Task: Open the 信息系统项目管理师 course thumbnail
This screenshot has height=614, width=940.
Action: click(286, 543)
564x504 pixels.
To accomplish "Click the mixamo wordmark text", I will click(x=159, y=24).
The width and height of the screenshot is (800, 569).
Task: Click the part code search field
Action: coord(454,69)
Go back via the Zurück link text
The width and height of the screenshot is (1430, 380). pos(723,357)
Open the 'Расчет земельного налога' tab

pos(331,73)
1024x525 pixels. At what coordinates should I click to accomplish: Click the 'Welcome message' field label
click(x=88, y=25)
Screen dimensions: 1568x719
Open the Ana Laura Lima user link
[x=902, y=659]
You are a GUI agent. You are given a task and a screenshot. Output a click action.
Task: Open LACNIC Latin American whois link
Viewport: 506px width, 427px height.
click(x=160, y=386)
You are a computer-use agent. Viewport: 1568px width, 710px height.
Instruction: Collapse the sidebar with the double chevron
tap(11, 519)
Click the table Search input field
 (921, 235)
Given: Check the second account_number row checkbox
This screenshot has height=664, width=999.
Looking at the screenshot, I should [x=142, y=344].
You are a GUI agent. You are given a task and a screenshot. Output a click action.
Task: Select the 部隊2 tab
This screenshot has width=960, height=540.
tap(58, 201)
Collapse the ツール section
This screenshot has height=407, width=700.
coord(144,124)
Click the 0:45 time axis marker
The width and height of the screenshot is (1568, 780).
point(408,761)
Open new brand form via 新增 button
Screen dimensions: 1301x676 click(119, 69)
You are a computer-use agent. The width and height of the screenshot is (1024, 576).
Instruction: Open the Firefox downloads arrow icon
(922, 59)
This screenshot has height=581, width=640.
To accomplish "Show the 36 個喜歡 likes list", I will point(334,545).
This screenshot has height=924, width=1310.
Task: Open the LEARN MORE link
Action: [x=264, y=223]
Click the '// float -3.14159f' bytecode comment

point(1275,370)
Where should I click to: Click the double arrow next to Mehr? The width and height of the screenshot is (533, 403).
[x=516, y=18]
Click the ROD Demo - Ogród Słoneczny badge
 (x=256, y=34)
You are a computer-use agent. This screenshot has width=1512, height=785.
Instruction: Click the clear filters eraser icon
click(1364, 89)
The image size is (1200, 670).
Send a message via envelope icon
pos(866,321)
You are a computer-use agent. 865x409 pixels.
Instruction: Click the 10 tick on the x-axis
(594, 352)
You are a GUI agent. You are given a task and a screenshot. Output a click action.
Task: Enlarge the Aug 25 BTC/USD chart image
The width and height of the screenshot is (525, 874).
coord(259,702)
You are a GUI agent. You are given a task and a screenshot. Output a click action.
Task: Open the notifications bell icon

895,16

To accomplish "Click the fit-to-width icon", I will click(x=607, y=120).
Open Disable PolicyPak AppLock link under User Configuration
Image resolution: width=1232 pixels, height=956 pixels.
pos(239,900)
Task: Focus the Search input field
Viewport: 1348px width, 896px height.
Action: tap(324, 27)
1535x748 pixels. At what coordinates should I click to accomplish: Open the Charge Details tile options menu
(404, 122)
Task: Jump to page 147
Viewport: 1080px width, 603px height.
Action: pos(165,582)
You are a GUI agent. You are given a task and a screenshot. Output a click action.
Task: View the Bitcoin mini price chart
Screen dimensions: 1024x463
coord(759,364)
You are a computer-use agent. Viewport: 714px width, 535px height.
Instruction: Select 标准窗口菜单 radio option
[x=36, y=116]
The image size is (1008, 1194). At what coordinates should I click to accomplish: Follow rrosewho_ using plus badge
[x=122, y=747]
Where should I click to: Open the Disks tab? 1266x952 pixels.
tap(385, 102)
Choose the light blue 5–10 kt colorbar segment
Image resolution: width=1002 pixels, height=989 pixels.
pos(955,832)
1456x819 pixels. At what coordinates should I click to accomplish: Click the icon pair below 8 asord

********

Find the string "chart" in the material above, and report every line where it occurs.

Task: Enlarge the Aug 25 BTC/USD chart image
Task: View the Bitcoin mini price chart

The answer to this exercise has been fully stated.